*** DATA RECORDS Section Begins ***

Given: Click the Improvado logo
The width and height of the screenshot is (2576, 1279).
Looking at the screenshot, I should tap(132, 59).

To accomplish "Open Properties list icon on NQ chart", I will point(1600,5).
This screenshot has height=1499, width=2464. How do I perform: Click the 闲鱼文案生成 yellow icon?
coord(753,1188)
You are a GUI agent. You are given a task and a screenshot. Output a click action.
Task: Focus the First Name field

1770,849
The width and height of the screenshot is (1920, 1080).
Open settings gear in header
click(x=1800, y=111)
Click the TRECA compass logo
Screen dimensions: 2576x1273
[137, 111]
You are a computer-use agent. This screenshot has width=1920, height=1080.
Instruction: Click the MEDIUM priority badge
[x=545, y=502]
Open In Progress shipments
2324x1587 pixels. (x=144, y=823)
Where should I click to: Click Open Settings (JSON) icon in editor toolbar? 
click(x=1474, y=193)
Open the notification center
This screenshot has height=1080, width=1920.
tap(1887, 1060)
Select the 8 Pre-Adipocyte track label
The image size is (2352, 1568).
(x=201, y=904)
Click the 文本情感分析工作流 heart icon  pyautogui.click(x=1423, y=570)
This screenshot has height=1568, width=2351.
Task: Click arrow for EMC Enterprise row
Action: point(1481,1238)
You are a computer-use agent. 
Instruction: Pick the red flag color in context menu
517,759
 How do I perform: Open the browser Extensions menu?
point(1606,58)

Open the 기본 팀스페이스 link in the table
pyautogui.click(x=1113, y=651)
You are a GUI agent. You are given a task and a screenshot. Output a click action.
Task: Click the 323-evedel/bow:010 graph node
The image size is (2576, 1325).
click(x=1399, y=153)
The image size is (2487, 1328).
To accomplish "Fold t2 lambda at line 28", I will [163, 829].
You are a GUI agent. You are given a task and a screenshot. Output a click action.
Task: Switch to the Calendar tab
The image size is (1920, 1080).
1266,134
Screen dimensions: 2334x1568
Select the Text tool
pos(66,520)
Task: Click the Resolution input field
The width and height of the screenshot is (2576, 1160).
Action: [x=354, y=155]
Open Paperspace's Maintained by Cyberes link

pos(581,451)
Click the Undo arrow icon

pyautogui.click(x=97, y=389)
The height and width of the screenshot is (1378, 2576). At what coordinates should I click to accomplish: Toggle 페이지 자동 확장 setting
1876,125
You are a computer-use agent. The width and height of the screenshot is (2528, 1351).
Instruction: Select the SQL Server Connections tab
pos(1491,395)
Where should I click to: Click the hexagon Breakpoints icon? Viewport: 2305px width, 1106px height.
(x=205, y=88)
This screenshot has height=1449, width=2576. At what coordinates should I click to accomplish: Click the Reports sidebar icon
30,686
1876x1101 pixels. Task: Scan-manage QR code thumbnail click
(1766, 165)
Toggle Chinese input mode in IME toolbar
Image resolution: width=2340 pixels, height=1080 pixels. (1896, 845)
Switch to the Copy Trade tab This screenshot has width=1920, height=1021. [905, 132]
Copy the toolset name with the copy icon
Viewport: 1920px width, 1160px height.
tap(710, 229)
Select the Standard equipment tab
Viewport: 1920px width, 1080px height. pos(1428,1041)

*** DATA RECORDS Section Ends ***

(ABOUT THIS TASK)
Your reply should consist of the records, copied exactly.

(EXERCISE OUTPUT)
Given: Click the Improvado logo
The width and height of the screenshot is (2576, 1279).
Looking at the screenshot, I should tap(132, 59).

To accomplish "Open Properties list icon on NQ chart", I will point(1600,5).
This screenshot has height=1499, width=2464. How do I perform: Click the 闲鱼文案生成 yellow icon?
coord(753,1188)
You are a GUI agent. You are given a task and a screenshot. Output a click action.
Task: Focus the First Name field

1770,849
The width and height of the screenshot is (1920, 1080).
Open settings gear in header
click(x=1800, y=111)
Click the TRECA compass logo
Screen dimensions: 2576x1273
[137, 111]
You are a computer-use agent. This screenshot has width=1920, height=1080.
Instruction: Click the MEDIUM priority badge
[x=545, y=502]
Open In Progress shipments
2324x1587 pixels. (x=144, y=823)
Where should I click to: Click Open Settings (JSON) icon in editor toolbar? 
click(x=1474, y=193)
Open the notification center
This screenshot has height=1080, width=1920.
tap(1887, 1060)
Select the 8 Pre-Adipocyte track label
The image size is (2352, 1568).
(x=201, y=904)
Click the 文本情感分析工作流 heart icon  pyautogui.click(x=1423, y=570)
This screenshot has height=1568, width=2351.
Task: Click arrow for EMC Enterprise row
Action: point(1481,1238)
You are a computer-use agent. 
Instruction: Pick the red flag color in context menu
517,759
 How do I perform: Open the browser Extensions menu?
point(1606,58)

Open the 기본 팀스페이스 link in the table
pyautogui.click(x=1113, y=651)
You are a GUI agent. You are given a task and a screenshot. Output a click action.
Task: Click the 323-evedel/bow:010 graph node
The image size is (2576, 1325).
click(x=1399, y=153)
The image size is (2487, 1328).
To accomplish "Fold t2 lambda at line 28", I will [163, 829].
You are a GUI agent. You are given a task and a screenshot. Output a click action.
Task: Switch to the Calendar tab
The image size is (1920, 1080).
1266,134
Screen dimensions: 2334x1568
Select the Text tool
pos(66,520)
Task: Click the Resolution input field
The width and height of the screenshot is (2576, 1160).
Action: [x=354, y=155]
Open Paperspace's Maintained by Cyberes link

pos(581,451)
Click the Undo arrow icon

pyautogui.click(x=97, y=389)
The height and width of the screenshot is (1378, 2576). At what coordinates should I click to accomplish: Toggle 페이지 자동 확장 setting
1876,125
You are a computer-use agent. The width and height of the screenshot is (2528, 1351).
Instruction: Select the SQL Server Connections tab
pos(1491,395)
Where should I click to: Click the hexagon Breakpoints icon? Viewport: 2305px width, 1106px height.
(x=205, y=88)
This screenshot has height=1449, width=2576. At what coordinates should I click to accomplish: Click the Reports sidebar icon
30,686
1876x1101 pixels. Task: Scan-manage QR code thumbnail click
(1766, 165)
Toggle Chinese input mode in IME toolbar
Image resolution: width=2340 pixels, height=1080 pixels. (1896, 845)
Switch to the Copy Trade tab This screenshot has width=1920, height=1021. [905, 132]
Copy the toolset name with the copy icon
Viewport: 1920px width, 1160px height.
tap(710, 229)
Select the Standard equipment tab
Viewport: 1920px width, 1080px height. pos(1428,1041)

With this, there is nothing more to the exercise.